Il complesso scolastico dove ha sede il nido comunale a Venturina Terme

Isolamento per i bambini, due educatrici e due ausiliarie il provvedimento in via precauzionale su indicazione dell’Asl

CAMPIGLIA. Campanello di allarme al nido comunale di Venturina Terme. Nella sezione lattanti, quella dei bimbi dai 3 ai 12 mesi d’età, c’è il sospetto che un piccolo abbia contratto il Covid-19. «L’attività educativa in via precauzionale ieri è stata interrotta in anticipo e i bambini sono rientrati a casa prima del pranzo». A chiarire il quadro è la sindaca di Campiglia Marittima Alberta Ticciati. «Anche lunedì 18 la sezione rimarrà chiusa – aggiunge – in attesa dell’esito del tampone di verifica».

Che cosa è accaduto? Il piccolo, a casa già da un paio di giorni, è risultato avere febbre e altri sintomi compatibili con il Covid-19. Su indicazione del pediatra di libera scelta è stato eseguito l’esame del tampone e l’esito è stato positivo a bassa carica virale. Insomma, un dato incerto. Da qui la decisione, su disposizione del dipartimento di Igiene dell’Azienda sanitaria, di fare un secondo tampone di verifica, la mattina del 16 gennaio. Se dal risultato dell’esame verrà confermata la positività scatterà il provvedimento di quarantena per tutti i bambini della sezione, le due educatrici e altrettante ausiliarie che dall’inizio dell’anno educativo seguono il gruppo dei piccoli. A far scattare il protocollo al nido per il contenimento del rischio di contagio è stato il medico scolastico, figura introdotte da settembre per coadiuvare il personale del dipartimento di Igiene nella gestione della pandemia nelle scuole. Su indicazione del dipartimento Asl a livello precauzionale è stato disposto che i bambini e il personale della sezione stia in isolamento fiduciario nelle proprie abitazioni.

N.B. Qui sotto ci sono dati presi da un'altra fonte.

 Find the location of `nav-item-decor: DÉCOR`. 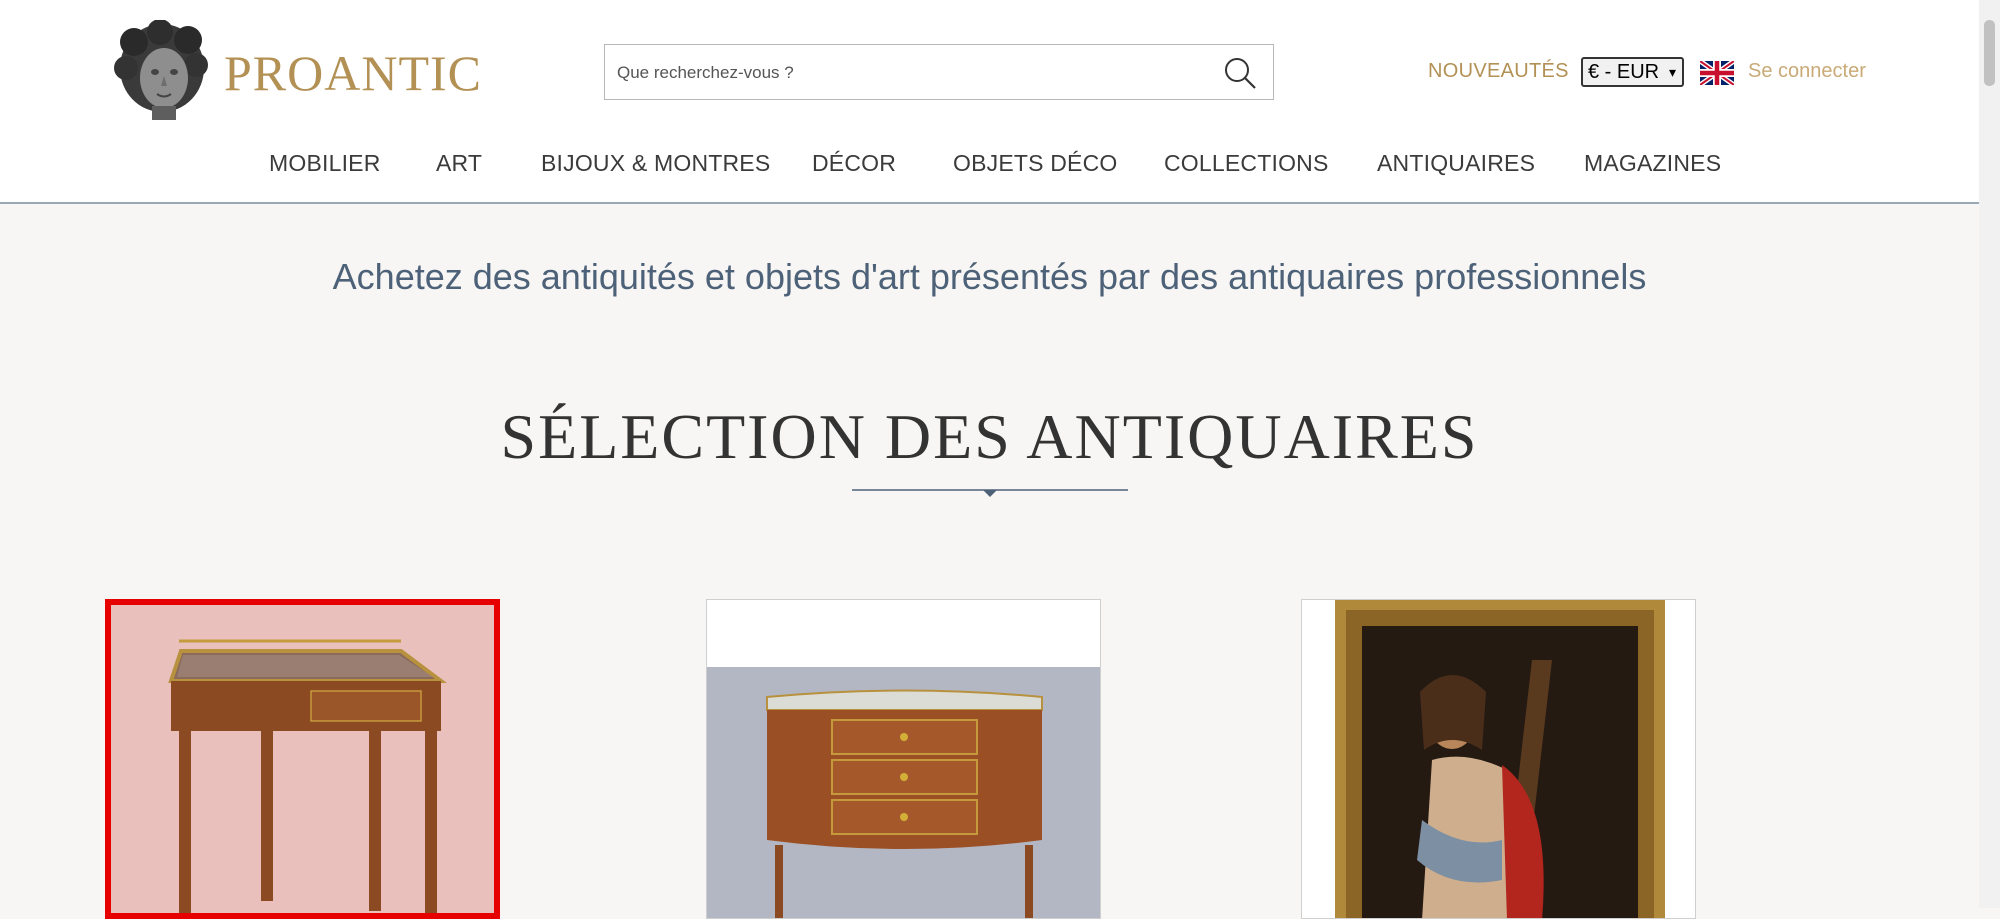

Il quadro cambierà in base all’esito del secondo tampone. «Non avendo la certezza che si possa avere il risultato in tempo utile per avvisare le famiglie del rientro al nido la mattina di lunedì, abbiamo disposto che il servizio rimarrà chiuso anche il 18 gennaio», dice Ticciati. Il rientro sarà possibile se l’esito sarà negativo, altrimenti scatterà la quarantena. Intanto, domenica i locali della sezione saranno sottoposti a una sanificazione straordinaria.

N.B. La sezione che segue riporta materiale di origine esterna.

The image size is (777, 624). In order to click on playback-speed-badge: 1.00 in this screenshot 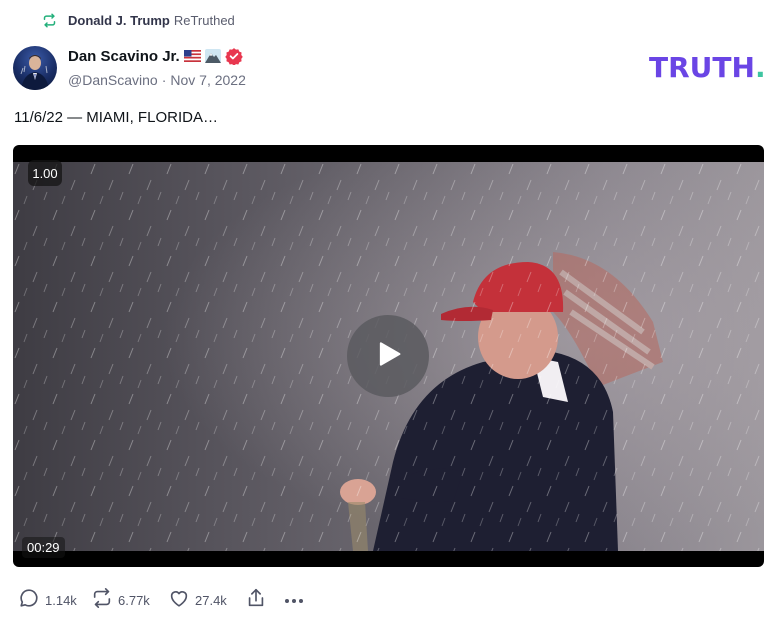, I will do `click(45, 173)`.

Grazie al sistema delle bolle, costruito proprio per limitare il rischio dei contagi, ossia dei gruppi stabili composti sempre dagli stessi bambini e sempre dagli stessi educatori, si è attivato immediatamente e senza difficoltà il meccanismo di prevenzione, che prevede l’isolamento fiduciario dei componenti della bolla, al fine di garantire la massima sicurezza di tutti. «È chiaro che al nido il contesto è delicato, perché sono davvero piccoli – conclude la sindaca –, ma il personale è molto attento ed è importante che subito si siano attivate le procedure per limitare il rischio contagio».